I came across an Oracle function when converting Oracle 11g schema to Postgresql 11 as following:
ADD CONSTRAINT valid_session_time_zone CHECK (regexp_instr(trim(both session_time_zone),'(\+|\-|\s)?(0?[0-9]|1[01234])(:[0-5]\d)')=1);
So I translate that as a postgresql 11 DOMAIN
CREATE DOMAIN chk_time_zone AS VARCHAR CHECK ( VALUE ~* '(\+|\-|\s)?(0?[0-9]|1[01234])(:[0-5]\d)');
but how to trim both side of the string beforehand in my domain expression?
Perhaps it's just my bad eyesight, but it looks the me that the original code has a problem.
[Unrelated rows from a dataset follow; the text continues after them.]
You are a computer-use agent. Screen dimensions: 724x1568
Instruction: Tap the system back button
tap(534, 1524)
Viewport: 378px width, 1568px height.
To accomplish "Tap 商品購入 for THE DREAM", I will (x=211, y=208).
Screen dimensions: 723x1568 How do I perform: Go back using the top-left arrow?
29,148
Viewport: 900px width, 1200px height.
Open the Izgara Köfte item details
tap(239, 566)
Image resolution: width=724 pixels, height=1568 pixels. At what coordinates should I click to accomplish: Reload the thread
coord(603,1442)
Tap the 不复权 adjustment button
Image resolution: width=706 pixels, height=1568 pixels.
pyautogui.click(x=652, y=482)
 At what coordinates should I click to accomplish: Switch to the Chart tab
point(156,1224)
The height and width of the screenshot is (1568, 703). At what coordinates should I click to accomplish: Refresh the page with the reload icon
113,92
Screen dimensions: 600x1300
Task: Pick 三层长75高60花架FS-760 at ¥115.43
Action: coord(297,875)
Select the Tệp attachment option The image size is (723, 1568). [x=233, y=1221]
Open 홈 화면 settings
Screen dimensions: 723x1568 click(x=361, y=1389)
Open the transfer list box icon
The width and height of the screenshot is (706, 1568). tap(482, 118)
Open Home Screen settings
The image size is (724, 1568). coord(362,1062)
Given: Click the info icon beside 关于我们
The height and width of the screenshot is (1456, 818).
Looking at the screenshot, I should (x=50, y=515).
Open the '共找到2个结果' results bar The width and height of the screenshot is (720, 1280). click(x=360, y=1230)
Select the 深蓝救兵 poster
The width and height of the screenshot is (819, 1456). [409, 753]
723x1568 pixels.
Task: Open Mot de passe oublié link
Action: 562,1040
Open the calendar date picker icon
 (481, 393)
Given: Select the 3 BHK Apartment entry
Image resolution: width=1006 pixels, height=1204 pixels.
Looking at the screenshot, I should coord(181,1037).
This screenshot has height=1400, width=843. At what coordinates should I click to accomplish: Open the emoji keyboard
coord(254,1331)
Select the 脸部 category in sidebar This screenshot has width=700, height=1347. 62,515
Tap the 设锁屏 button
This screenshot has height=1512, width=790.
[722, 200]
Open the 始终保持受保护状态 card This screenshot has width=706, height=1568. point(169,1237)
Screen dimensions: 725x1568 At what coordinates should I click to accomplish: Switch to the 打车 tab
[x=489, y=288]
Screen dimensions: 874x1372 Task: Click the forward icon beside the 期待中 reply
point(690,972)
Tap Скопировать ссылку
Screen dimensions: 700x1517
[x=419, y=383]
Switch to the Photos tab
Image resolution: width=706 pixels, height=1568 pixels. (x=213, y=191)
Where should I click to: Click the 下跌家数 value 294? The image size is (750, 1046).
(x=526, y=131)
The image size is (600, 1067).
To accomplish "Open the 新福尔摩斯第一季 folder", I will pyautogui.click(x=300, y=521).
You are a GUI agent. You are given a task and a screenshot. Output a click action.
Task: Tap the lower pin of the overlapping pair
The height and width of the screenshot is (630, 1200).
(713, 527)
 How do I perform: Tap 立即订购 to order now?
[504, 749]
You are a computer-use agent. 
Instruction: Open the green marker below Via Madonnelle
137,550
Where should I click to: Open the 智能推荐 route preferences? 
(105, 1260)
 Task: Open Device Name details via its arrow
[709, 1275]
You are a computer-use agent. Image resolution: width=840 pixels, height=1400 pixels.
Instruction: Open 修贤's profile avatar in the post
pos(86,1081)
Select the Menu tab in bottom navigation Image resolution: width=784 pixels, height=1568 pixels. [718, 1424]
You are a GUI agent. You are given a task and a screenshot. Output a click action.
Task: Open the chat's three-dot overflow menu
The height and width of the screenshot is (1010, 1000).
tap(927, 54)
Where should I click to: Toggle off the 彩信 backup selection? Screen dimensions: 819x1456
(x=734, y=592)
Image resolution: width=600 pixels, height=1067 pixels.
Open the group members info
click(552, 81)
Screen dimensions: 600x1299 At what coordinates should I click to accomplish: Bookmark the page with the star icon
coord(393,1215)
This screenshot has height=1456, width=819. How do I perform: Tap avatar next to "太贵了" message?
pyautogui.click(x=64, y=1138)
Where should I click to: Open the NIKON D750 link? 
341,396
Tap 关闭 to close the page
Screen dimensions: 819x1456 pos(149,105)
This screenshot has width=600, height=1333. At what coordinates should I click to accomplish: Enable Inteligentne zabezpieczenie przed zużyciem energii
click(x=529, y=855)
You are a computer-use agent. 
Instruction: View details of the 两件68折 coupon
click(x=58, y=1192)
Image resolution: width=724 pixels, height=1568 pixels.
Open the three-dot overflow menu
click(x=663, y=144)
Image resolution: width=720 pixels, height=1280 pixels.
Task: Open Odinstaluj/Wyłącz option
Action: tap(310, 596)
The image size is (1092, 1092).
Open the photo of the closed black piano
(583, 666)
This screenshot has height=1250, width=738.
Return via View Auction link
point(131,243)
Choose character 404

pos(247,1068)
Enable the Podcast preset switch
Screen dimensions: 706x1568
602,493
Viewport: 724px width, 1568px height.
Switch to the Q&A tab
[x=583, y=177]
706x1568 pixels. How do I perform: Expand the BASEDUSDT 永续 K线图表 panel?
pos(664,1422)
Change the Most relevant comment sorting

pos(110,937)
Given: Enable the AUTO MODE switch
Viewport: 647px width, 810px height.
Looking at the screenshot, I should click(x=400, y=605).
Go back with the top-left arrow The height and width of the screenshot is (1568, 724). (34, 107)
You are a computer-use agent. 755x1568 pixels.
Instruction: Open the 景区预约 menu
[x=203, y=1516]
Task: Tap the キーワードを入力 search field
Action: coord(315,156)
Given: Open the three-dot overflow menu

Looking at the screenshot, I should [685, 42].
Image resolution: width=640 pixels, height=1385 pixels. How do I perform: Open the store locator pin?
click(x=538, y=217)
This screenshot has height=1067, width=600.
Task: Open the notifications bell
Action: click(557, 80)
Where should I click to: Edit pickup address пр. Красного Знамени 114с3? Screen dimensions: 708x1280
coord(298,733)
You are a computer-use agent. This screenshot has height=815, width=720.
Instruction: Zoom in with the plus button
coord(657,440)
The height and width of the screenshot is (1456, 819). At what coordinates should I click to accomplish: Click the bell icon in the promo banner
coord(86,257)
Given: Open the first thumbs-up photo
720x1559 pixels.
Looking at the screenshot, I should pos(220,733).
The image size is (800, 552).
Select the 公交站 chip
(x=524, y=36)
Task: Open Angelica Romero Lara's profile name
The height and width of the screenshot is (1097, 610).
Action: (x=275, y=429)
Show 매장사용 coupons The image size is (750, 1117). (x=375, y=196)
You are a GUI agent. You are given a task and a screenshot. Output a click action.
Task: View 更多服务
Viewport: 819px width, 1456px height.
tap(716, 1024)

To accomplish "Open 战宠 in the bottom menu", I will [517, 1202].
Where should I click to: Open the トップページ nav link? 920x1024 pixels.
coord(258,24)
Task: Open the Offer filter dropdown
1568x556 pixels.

The original regexp requires that the matched string start with one of +, -, or blank, but the TRIM call would remove any leading blanks. Thus if the string to be matched starts with a blank which doesn't have a + or - after it, the TRIM call will remove the blank, and thus the pattern won't match. My recommendation is to just ignore the fact that the TRIM call is there, because it appears to be a potential bug, and proceed with the match as ~* '(\+|\-|\s)?(0?[0-9]|1[01234])(:[0-5]\d)'.
Your Oracle check doesn't manipulate the data entered into the table, it just checks that a trimmed version of it matches a pattern, so clearly it's OK to insert leading/trailing whitespace, or something elsewhere trims them off...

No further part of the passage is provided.